*RAW DATA*.
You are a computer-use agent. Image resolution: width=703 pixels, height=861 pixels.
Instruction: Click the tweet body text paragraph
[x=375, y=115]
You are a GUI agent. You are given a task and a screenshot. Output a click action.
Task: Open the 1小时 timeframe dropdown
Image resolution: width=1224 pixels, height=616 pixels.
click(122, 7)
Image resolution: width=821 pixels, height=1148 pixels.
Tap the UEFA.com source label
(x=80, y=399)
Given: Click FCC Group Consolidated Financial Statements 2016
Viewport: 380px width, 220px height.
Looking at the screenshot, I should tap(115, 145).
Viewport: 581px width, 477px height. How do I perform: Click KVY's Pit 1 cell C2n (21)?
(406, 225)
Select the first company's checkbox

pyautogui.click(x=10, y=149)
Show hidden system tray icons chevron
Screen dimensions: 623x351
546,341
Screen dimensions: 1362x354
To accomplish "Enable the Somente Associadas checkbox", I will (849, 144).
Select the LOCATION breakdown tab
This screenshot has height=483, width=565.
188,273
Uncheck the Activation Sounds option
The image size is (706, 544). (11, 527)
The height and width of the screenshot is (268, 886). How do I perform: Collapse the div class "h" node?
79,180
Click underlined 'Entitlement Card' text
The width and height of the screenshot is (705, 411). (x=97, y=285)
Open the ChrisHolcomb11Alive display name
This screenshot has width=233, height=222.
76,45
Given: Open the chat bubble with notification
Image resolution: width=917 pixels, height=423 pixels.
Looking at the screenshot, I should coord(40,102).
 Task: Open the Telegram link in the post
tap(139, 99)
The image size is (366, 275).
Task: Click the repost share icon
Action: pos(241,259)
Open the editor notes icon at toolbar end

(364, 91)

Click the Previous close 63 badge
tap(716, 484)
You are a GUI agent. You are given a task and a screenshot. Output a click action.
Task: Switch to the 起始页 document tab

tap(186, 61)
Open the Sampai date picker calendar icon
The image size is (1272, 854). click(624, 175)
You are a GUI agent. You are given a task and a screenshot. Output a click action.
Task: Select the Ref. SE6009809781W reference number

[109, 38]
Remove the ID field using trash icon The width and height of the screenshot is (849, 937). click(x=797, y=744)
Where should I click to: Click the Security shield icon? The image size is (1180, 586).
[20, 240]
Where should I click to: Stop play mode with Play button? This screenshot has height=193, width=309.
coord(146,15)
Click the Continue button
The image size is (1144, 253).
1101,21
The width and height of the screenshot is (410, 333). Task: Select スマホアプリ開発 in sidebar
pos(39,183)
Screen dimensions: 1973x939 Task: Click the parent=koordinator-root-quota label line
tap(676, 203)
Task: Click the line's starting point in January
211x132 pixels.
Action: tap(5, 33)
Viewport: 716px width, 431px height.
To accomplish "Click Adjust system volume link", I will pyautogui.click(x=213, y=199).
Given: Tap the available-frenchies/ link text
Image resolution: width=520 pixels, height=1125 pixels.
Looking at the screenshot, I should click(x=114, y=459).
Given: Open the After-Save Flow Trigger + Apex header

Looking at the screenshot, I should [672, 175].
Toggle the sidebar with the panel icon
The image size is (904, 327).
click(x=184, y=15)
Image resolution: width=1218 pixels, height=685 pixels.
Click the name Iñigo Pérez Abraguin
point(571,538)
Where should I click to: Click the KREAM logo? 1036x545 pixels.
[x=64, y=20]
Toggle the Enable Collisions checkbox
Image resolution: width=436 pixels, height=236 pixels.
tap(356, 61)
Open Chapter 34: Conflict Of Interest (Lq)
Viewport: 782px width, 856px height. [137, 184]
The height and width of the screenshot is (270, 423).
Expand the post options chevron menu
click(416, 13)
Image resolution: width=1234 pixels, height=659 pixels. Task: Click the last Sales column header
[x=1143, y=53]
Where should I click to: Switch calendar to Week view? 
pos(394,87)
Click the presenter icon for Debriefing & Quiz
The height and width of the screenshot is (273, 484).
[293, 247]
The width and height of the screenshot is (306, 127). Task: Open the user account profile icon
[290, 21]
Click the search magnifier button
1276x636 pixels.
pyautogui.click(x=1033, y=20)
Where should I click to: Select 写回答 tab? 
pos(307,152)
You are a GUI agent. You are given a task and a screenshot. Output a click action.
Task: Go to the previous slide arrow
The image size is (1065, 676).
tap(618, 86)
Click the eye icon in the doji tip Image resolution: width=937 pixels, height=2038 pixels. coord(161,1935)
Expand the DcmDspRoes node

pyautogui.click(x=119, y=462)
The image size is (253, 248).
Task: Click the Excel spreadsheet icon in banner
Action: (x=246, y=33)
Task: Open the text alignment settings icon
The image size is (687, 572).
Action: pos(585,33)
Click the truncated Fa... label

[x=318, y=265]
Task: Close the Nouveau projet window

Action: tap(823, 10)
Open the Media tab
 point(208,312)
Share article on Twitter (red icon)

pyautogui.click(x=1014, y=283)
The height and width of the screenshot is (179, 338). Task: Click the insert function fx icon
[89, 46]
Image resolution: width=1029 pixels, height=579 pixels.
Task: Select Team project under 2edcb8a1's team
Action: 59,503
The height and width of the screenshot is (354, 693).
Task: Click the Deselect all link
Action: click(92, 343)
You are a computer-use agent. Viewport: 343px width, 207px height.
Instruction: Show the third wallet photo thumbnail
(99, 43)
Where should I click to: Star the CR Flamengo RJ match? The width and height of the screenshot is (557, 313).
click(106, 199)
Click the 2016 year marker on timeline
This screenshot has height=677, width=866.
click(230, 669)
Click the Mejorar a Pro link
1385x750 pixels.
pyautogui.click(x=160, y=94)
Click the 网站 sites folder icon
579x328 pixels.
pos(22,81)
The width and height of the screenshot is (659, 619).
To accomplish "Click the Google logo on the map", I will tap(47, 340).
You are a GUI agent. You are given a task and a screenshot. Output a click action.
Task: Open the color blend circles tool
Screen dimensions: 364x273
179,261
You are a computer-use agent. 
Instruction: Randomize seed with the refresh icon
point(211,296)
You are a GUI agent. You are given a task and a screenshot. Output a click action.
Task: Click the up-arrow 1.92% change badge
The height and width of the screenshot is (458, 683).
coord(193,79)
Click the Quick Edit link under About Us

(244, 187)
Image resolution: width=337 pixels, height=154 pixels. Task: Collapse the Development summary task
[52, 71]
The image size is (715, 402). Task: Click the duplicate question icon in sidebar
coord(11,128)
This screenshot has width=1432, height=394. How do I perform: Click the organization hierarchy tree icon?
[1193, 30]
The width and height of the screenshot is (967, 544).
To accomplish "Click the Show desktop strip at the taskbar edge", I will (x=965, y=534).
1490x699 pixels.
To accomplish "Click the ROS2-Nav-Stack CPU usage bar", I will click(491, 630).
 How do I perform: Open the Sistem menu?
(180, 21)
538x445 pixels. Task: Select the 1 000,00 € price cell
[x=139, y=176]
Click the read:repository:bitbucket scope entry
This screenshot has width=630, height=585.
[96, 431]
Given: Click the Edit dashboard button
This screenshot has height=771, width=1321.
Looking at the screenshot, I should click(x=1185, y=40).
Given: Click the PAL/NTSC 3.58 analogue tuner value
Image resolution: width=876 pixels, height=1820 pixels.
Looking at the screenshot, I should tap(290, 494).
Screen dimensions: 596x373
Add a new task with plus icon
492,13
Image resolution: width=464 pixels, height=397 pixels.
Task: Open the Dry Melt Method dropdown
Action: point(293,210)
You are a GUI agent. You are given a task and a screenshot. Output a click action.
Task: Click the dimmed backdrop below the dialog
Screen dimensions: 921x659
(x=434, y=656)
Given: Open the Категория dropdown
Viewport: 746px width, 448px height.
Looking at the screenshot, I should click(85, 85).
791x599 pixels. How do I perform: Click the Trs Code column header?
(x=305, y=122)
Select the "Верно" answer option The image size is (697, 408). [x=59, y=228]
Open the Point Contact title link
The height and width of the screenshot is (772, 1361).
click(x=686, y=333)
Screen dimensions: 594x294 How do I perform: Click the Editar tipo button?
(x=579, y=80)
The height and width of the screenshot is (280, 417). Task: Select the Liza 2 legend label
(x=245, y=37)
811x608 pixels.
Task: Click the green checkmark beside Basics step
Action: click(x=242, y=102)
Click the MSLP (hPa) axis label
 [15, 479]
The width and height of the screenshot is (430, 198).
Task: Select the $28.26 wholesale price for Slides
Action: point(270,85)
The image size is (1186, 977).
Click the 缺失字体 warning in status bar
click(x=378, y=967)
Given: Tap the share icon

*WHAT TO PRODUCE*.
Answer with a single number: how many lines above hold the word "accomplish"?

*EXERCISE OUTPUT*.
5